According to figures from the China Tourism Academy (CTA), around 600,000 Chinese visited Spain in 2017. The Spanish Ministry of Tourism wants to push this number up to one million by 2020, because the spending of holidaymakers from the Far East is increasingly becoming an economic factor for the country: While it was just 112 million euros in 2012, Chinese holidaymakers left almost 800 million in 2017 Euros in Spanish shops, restaurants and museums.
The mafia also likes Spain
However, along with the tourists and economic growth, the mafia also came into the country. Especially with the import and export business, some Chinese are laundering money on a large scale. So far it has been easy in Spain. Among other things, the largest Spanish bank, Caixabank, has to prove in court that it did not help the Chinese. This is about almost 100 million euros, which should have flowed through the former savings bank in the period from 2011 to 2015. The suspected branches are all located in Madrid's Cobo Calleja industrial park, firmly in the hands of the Chinese.
The Chinese bank Industrial y Comercial de China (ICBC) was also the subject of investigations into criminal internal structures and money laundering in 2016. There were numerous arrests and some convictions, but the flourishing business of the Chinese, who with their growing prosperity have more and more power in Spain, including among Spanish politicians, continues. They also celebrate many of their festivals in this country, such as the Chinese New Year. The fact that you don't see them in Mallorca or Marbella, but in the big cities, is also due to the fact that even rich Chinese live rather modestly in Spain. In Madrid, most entrepreneurs can be found in Usera, a rather poorer outskirts of the metropolis. They don't flaunt yachts and young girls.
Young Chinese want more than just work
Beichen Xiao is aware that he is helping to break down the prejudices that the Spaniards still hold against the Chinese. Because more and more young Chinese come to study in Spain like him and have little to do with the Mafia: "I don't even know what that is," says the 24-year-old. The 32-year-old Sheng Chen also lives a completely different life than many of the Chinese economic immigrants. She came to Spain in 2005 to study, where she now works as a Chinese teacher and translator: "Interest in Chinese is growing here, including in schools. I actually wanted to go back, but life in Madrid is easier for me."

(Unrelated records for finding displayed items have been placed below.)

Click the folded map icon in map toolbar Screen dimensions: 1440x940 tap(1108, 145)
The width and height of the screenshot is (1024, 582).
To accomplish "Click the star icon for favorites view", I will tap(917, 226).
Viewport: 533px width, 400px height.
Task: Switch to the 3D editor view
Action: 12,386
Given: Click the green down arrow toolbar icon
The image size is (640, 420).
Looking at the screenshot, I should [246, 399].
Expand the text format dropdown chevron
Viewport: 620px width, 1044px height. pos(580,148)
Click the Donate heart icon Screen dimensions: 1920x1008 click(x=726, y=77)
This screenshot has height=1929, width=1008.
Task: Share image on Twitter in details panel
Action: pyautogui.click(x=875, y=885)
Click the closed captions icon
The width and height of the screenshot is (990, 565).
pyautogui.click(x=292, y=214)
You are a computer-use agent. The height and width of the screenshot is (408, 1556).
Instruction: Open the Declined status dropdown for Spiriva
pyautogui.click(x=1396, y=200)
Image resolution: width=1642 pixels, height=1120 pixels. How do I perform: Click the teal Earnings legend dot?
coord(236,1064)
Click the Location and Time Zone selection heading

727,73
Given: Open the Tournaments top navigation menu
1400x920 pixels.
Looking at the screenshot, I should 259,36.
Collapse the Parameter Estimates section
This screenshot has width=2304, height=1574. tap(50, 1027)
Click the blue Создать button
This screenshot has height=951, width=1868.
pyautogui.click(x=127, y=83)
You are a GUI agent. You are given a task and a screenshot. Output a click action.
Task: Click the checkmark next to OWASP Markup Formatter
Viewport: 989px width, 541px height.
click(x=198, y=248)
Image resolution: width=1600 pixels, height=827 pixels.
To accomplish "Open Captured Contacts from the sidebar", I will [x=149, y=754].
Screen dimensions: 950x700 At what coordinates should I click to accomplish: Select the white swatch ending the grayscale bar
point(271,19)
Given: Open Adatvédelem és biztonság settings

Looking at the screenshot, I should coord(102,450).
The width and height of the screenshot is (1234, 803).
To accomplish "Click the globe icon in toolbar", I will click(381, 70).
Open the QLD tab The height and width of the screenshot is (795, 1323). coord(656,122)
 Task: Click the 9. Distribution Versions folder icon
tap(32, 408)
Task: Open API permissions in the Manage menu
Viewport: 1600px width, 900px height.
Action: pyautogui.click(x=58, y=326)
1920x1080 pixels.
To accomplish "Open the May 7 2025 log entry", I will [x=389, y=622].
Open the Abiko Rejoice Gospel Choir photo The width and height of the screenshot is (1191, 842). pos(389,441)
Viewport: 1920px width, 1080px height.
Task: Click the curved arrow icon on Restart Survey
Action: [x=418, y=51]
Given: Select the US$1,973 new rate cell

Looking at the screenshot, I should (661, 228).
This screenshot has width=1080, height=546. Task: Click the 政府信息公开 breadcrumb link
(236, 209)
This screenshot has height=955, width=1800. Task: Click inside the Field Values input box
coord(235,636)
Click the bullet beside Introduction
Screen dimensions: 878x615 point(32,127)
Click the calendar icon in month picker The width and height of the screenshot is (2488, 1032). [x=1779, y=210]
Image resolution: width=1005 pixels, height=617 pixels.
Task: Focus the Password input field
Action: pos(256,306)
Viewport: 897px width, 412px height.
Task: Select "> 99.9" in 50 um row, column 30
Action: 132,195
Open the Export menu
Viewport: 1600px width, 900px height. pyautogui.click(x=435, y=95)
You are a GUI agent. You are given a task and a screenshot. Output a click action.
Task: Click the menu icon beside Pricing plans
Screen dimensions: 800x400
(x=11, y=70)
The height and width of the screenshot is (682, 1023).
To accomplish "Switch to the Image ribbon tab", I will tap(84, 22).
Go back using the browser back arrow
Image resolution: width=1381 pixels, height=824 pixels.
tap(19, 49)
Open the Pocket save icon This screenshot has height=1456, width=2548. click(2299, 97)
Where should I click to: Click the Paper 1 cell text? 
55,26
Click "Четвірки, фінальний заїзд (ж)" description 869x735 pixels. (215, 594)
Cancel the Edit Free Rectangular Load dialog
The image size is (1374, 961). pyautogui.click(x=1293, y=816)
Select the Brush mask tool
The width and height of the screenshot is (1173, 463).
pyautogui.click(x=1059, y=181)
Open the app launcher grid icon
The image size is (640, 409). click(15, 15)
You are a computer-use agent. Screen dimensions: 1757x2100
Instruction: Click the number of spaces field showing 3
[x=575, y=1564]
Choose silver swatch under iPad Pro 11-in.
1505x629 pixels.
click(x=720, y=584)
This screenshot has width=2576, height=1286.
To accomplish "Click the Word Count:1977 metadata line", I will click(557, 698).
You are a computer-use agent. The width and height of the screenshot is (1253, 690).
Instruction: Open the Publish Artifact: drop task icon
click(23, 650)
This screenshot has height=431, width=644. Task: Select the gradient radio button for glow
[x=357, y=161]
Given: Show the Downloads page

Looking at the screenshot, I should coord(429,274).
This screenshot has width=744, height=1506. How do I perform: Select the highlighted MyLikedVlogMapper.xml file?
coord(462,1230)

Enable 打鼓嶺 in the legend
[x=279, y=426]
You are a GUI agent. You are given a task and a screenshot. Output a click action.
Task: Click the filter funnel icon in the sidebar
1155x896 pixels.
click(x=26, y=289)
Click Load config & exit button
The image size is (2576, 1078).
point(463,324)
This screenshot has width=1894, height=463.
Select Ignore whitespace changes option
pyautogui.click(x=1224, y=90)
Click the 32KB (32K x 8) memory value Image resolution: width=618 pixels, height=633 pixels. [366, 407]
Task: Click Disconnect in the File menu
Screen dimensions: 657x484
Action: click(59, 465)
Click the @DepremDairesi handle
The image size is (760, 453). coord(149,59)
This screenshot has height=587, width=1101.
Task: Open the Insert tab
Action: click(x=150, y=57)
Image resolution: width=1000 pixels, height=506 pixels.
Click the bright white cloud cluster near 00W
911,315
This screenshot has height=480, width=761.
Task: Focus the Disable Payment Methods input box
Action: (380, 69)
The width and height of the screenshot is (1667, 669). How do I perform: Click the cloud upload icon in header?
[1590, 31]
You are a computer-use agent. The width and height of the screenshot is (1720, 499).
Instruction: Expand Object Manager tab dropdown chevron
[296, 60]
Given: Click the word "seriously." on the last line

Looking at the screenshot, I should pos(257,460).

Spanish ham becomes a best seller in China
Spain offers many opportunities for the Chinese. The fact that the Chinese Amazon competitor Jd.com is now entering the Spanish market on a massive scale is helping Chen, for example, to further expand her work as a translator. The company, which has sales of almost 56 billion euros annually, already has many Spanish brands in its range and, from now on, Iberian ham as well: "Consumption in China has increased by 700 percent in the past two years," reports the Vice President of Jd.com, Gloria Li.
The trading company, which has almost 300 million customers, has therefore just signed a cooperation agreement with Osborne, one of the largest producers of Spanish delicacies. Chen already saw that the Chinese are into it on her short excursion as a personal shopper at Madrid airport: "It's impressive to see how much money is being spent there." A leg of ham can cost up to 600 euros. Student Shao also loves the 'Jamón iberico': "But I also love bullfighters," she admits. That in turn makes her very likeable to many Spaniards.